→ TASK TO COMPLETE: When you spot the word "computer" in a line of the data below, copy that line.

(Stored data entries)
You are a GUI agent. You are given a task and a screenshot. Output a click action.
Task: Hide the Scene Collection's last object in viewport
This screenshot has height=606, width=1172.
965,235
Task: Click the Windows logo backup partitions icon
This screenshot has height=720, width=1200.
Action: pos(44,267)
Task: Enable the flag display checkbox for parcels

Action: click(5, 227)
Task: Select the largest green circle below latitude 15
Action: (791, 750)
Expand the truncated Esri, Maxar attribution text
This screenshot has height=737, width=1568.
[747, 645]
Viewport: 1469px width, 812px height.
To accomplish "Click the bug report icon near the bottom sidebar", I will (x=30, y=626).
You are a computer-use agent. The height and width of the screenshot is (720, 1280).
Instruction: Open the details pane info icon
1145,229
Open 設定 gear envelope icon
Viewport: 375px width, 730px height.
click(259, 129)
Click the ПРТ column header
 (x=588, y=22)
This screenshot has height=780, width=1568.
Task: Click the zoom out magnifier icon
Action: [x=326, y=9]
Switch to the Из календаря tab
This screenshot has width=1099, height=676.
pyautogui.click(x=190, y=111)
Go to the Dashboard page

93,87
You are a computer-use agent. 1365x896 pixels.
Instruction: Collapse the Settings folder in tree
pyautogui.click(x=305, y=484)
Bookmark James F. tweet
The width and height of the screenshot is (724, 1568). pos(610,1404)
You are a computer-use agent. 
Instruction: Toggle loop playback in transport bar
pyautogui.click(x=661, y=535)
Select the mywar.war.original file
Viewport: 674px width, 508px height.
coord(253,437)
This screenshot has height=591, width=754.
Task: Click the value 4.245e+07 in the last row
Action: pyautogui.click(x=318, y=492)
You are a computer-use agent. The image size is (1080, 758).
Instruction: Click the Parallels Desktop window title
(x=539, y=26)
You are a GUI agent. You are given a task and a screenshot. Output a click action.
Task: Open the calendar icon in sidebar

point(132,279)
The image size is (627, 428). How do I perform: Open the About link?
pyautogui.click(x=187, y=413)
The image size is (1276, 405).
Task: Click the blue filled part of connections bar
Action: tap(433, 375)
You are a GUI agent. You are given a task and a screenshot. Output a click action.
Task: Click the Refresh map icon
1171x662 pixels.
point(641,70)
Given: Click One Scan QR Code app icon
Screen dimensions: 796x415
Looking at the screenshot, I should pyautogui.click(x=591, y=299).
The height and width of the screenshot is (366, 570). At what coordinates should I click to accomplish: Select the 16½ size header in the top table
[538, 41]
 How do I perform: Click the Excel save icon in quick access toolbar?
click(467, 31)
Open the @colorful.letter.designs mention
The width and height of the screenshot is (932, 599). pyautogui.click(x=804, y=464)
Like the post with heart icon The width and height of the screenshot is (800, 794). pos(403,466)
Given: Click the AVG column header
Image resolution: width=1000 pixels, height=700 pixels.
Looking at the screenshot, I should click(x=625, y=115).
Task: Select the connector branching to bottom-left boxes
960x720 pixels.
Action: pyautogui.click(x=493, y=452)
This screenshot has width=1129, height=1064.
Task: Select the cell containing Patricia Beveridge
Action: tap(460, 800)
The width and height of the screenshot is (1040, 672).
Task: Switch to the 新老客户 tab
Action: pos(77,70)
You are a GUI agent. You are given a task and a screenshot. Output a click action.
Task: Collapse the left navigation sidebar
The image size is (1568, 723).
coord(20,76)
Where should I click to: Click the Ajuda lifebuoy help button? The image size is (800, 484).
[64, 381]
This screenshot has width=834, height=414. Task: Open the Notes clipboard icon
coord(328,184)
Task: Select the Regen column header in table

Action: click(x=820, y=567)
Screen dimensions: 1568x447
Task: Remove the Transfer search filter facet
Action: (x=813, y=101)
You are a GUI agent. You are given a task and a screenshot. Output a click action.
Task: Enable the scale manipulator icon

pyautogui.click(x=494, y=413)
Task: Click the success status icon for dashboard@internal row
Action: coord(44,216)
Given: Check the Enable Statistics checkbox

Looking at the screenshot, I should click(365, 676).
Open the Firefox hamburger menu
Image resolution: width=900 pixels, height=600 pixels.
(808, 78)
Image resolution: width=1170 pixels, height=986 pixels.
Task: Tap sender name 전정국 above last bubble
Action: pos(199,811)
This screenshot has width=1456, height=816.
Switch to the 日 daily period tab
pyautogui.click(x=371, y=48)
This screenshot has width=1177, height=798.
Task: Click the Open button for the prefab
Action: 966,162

→ SOLUTION TO THE PROBLEM:
You are a computer-use agent. The height and width of the screenshot is (720, 1280).
You are a computer-use agent. 1365x896 pixels.
You are a computer-use agent. 
You are a computer-use agent. The image size is (1080, 758).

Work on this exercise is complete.